If the green line goes up and down with the picture, it is more likely that what controls the picture is what is causing the problem. If it was the monitor one would expect the line to stay where it is and the picture to move around it. Draw a "fault" line on top of the green one you can see on screen and scroll the picture, if the drawn line represents the screen grid, and your green line moves away from under your drawn line see if you can borrow another graphics card and see if the problem disappears.


----------



## batty_professor (Jul 29, 2004)

It sounds to me like the monitor is nearing the end of it's useful life. It likely has boucoup hours on it. I'm assuming the problem appears as, rather than "lines" if you will, a smear. I expect this smear disappears if the brightness / contrast levels are lowered. If this is true, the CRT is dying, if intensity doesn't change the appearance of the problem, you may have a problem elsewhere in the monitor that could be cost effective to repair. Keep in mind, given the increasing popularity of LCD's there results in lots of CRT monitors on ebay for real cheap. Often the price of the monitor is less than the shipping.


----------



## Romin_1 (Jul 11, 2004)

Have you tried De-Gaussing your monitor? Might help.

Jon


----------



## jo-briggs (Jan 29, 2005)

If you had a duff line on the actual monitor it would stay where it was regardless of what was showing. If it is a CRT, and the mask were faulty, the lines would always be in the same place. An excess of magnetic field effects would cause distortion or colour fringing, it is unlikely to cause lines which move about. Check your graphics card, it is what controls the picture fed to the screen. It may be as simple as re-seating it. If you can't borrow a graphics card, try borrowing a monitor, if it happens on that .........


----------

▸ **STATED GOAL 1**
Answer these questions from the forum thread on monitor lines:
(a) What does batty_professor expect to happen to the smear if the brightness and contrast levels are lowered?
(b) What does Romin_1 suggest trying on the monitor?
(c) According to jo-briggs, what controls the picture fed to the screen?
The records below have no connection to the forum thread on monitor lines.

▸ **DATA EXCERPTS**
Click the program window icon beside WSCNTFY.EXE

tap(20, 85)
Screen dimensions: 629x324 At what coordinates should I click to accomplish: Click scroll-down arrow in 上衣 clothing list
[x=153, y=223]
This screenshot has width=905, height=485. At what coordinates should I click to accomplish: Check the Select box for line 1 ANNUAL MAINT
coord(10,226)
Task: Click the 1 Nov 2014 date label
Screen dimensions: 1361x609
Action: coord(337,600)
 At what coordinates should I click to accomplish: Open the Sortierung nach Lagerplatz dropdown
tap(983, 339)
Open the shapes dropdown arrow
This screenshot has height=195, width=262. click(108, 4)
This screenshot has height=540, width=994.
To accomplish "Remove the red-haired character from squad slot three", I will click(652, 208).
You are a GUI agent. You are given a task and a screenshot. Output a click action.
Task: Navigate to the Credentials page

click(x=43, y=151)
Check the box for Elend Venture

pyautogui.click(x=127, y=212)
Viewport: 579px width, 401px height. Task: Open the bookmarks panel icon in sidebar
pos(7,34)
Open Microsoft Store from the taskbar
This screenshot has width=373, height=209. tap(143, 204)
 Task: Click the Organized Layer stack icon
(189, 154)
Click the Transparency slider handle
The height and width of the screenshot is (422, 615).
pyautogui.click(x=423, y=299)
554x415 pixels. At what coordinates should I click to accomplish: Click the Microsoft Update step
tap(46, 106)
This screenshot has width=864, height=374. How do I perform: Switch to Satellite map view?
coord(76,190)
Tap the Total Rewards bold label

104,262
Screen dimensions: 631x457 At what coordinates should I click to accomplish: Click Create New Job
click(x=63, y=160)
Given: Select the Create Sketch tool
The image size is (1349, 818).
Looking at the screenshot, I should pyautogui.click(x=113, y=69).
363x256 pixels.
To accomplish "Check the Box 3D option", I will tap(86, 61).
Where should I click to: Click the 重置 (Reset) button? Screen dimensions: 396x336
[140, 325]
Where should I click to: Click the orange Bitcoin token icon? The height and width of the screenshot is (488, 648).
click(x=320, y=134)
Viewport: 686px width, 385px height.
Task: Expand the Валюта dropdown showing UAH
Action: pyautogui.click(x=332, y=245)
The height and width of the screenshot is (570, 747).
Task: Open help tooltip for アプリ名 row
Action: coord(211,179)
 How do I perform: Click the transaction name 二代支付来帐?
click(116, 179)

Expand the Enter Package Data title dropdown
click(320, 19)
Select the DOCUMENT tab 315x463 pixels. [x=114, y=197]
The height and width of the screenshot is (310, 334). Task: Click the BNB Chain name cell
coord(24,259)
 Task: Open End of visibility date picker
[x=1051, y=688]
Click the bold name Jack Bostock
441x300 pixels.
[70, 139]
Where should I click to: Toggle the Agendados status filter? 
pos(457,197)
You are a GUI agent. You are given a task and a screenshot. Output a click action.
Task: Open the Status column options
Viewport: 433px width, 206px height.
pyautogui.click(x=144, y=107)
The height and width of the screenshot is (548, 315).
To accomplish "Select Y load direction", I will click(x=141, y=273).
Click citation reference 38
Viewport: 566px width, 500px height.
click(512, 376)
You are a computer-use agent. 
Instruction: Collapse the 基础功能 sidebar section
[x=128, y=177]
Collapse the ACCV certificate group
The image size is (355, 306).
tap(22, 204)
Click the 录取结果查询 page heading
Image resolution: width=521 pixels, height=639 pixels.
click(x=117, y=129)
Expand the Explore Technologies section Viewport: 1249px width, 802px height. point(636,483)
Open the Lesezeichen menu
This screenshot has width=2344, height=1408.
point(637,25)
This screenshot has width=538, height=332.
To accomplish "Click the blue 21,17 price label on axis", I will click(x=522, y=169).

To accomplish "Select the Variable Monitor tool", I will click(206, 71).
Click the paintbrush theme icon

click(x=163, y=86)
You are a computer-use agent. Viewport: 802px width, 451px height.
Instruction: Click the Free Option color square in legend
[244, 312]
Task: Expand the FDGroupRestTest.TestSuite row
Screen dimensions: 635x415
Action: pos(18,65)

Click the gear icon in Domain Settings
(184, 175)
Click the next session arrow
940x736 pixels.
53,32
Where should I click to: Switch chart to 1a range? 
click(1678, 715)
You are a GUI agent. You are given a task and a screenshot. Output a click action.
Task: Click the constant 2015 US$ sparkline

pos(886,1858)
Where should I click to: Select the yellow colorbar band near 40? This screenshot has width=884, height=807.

▸ **STATED GOAL 2**
Print the lines of the records from the one containing "Expand the Explore" through the end of the records, both ends included.

▸ **COMPLETE ANSWER 1**
(a) The smear disappears.
(b) De-Gaussing the monitor.
(c) The graphics card.

▸ **COMPLETE ANSWER 2**
Expand the Explore Technologies section Viewport: 1249px width, 802px height. point(636,483)
Open the Lesezeichen menu
This screenshot has width=2344, height=1408.
point(637,25)
This screenshot has width=538, height=332.
To accomplish "Click the blue 21,17 price label on axis", I will click(x=522, y=169).

To accomplish "Select the Variable Monitor tool", I will click(206, 71).
Click the paintbrush theme icon

click(x=163, y=86)
You are a computer-use agent. Viewport: 802px width, 451px height.
Instruction: Click the Free Option color square in legend
[244, 312]
Task: Expand the FDGroupRestTest.TestSuite row
Screen dimensions: 635x415
Action: pos(18,65)

Click the gear icon in Domain Settings
(184, 175)
Click the next session arrow
940x736 pixels.
53,32
Where should I click to: Switch chart to 1a range? 
click(1678, 715)
You are a GUI agent. You are given a task and a screenshot. Output a click action.
Task: Click the constant 2015 US$ sparkline

pos(886,1858)
Where should I click to: Select the yellow colorbar band near 40? This screenshot has width=884, height=807.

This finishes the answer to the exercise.